Next, we investigated whether the suppressive effect of CTRP4 on STAT3 activation contributed to the protection of the host resistant to EAE. To this end, a STAT3 small-molecule inhibitor, S3I-201 (22), was used to suppress STAT3 signaling in vivo and we found S3I-201 administration improved the severe symptoms caused by CTRP4 deficiency (Figure 9D), as indicated by a reduction of immune cells infiltrated into the spinal cord and decreased demyelination (Figure 9E). Similarly to the inhibitory effects of CTRP4 on STAT3 activation in vitro, CTRP4 ameliorated disease by inhibiting STAT3 in vivo.
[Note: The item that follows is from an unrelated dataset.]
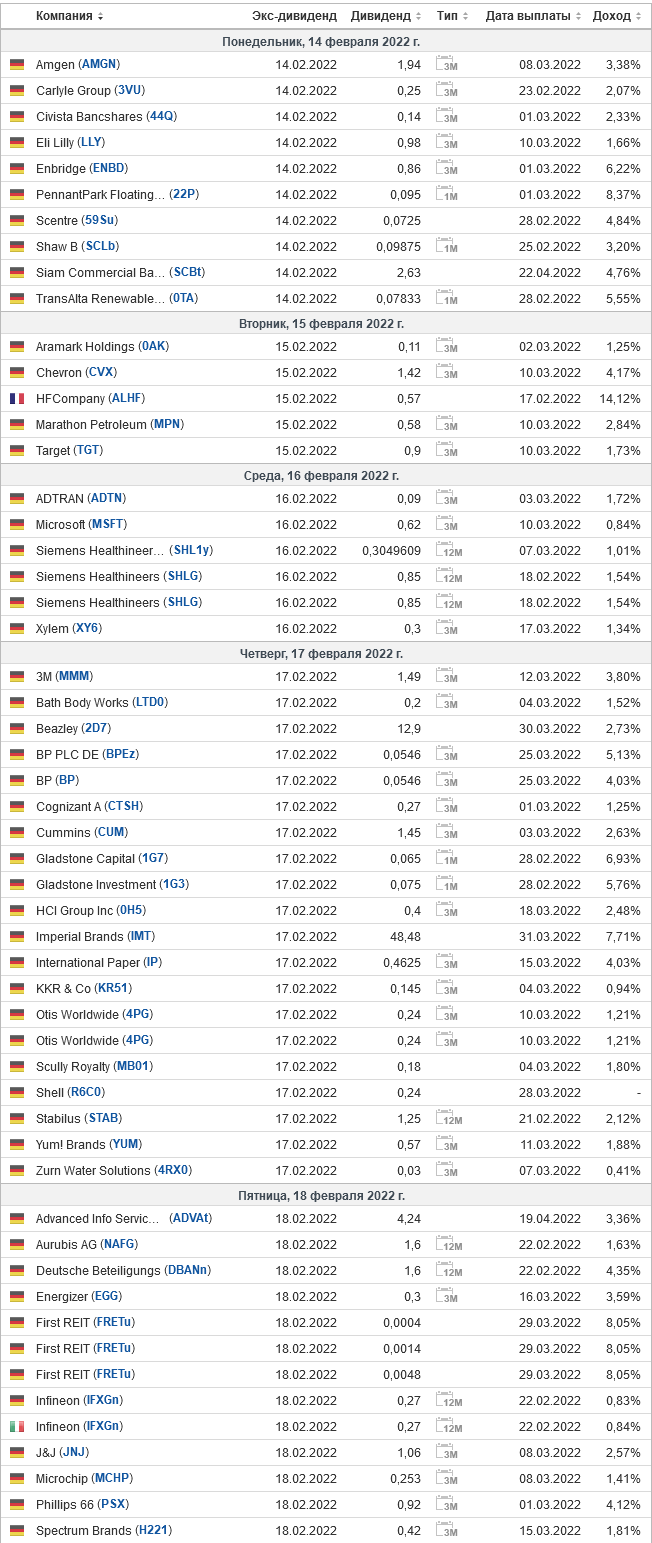The height and width of the screenshot is (1543, 652).
Task: Click the 12M frequency icon in Stabilus row
Action: click(x=449, y=1118)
Mice transferred with MOG-reactive T cells that expand in the presence of rhCTRP4 develop mild EAE. To further assess whether CTRP4 impaired the encephalitogenic potential of effector T cells in vivo, we used an adoptive transfer model of EAE. The in vitro polarization of the CD4+ T cells treated with rhCTRP4 showed a significant reduction in the frequency of MOG-specific Th17 cells and IL-17A secretion in the culture supernatants compared with that stimulated with BSA (Figure 10A). With respect to the coexpression of inflammatory cytokine in Th17 cells, rhCTRP4 downregulated the production of GM-CSF and IFN-γ (Figure 10B), which were associated with the encephalitogenic potential of the Th17 cells to elicit neuroinflammation. Consistent with this, rhCTRP4 significantly decreased Il17a, Ifng, Il1r, and Il23r mRNA transcripts in MOG-reactive CD4+ T cells (Figure 10C).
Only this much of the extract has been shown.